→ Selected extract
--

THE STORY TELLER:
Before Sinatra, the lyrics were given at most a casual attention. Why did we start listening?....
What made us stop dancing and crowd up close to the bandstand to listen? He was making sense of the words. He was telling a story, honoring the American songbook in a way that had never been done, the poems-to-music of Johnny Mercer, Cole Porter, Irving Berlin, Lorenz Hart, Sammy Cahn, Oscar Hammerstein, Yip Harburg, Johnny Burke, and other giants....
(In the Dorsey years) Sinatra sang a lot like the way Dorsey played trombone, long lines often carried past the end of an eight bar phrase. You can really hear it in his recording with Dorsey of "Without A Song." At the end of the release, Sinatra hits the word "soul" quite big, and without a breath, sails diminuendo into the start of the next eight, "I'll never know..."
(With Nelson Riddle) The ballads are touching, heartbreaking even, and the sense of identification is incomparable. In the reprise of "My Funny Valentine" when he sings "But donnnn't change a hair for me..." oh, the pain. And rhythm songs now were fun. "I get a kick...mmmm, you give me a boot!"
By now we knew what he was: A performing poet. And by now he had influenced a whole generation of singers, Vic Damone and me (both of us from Brooklyn) among them. But he created a dilemma for us too. If you phrased the way he did, you were bound to sound a little like him. But on the other hand, as Gene Lees wrote, "Once you had heard him do it, what was a singer to do? Not phrase for the meaning of the lyrics?"

--

→ Extracted entries
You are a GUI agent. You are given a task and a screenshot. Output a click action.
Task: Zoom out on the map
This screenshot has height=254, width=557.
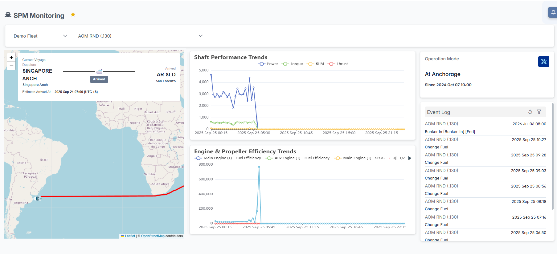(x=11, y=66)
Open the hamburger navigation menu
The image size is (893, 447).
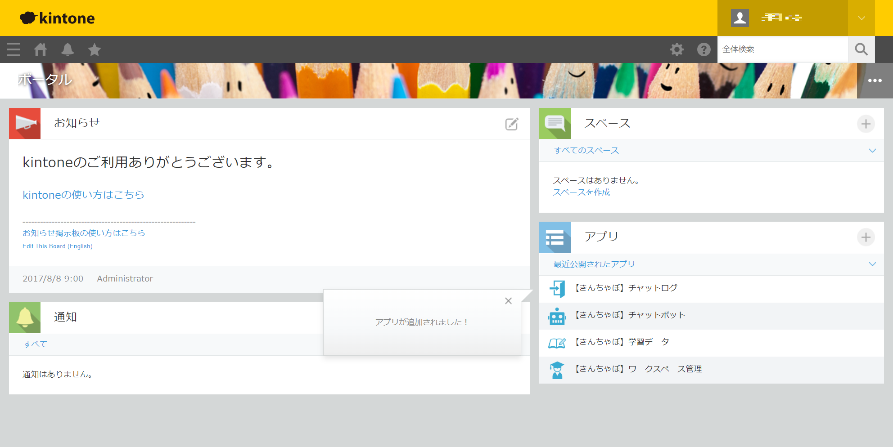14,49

--

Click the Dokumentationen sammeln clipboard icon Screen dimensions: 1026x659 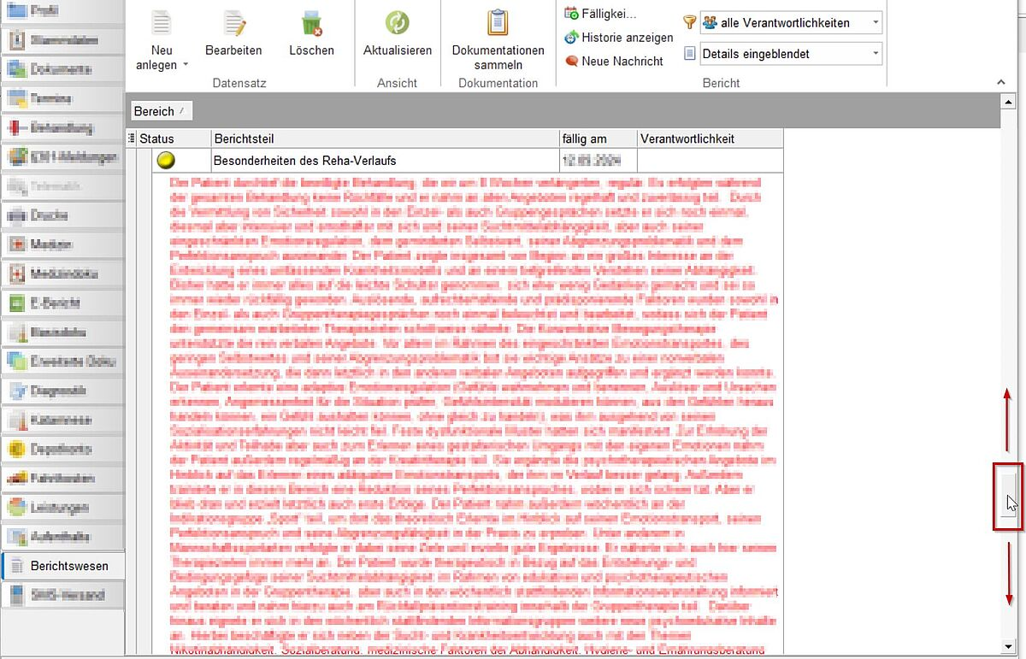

--

→ Activities
A. In the Sinatra story-teller piece, which recording with Dorsey does the writer point to for hearing Sinatra's long lines?
B. Return the passage of the Sinatra story-teller piece starting at "What made us" and ending at "and other giants....".

→ Task-by-task solutions
A. "Without A Song."

B.
What made us stop dancing and crowd up close to the bandstand to listen? He was making sense of the words. He was telling a story, honoring the American songbook in a way that had never been done, the poems-to-music of Johnny Mercer, Cole Porter, Irving Berlin, Lorenz Hart, Sammy Cahn, Oscar Hammerstein, Yip Harburg, Johnny Burke, and other giants....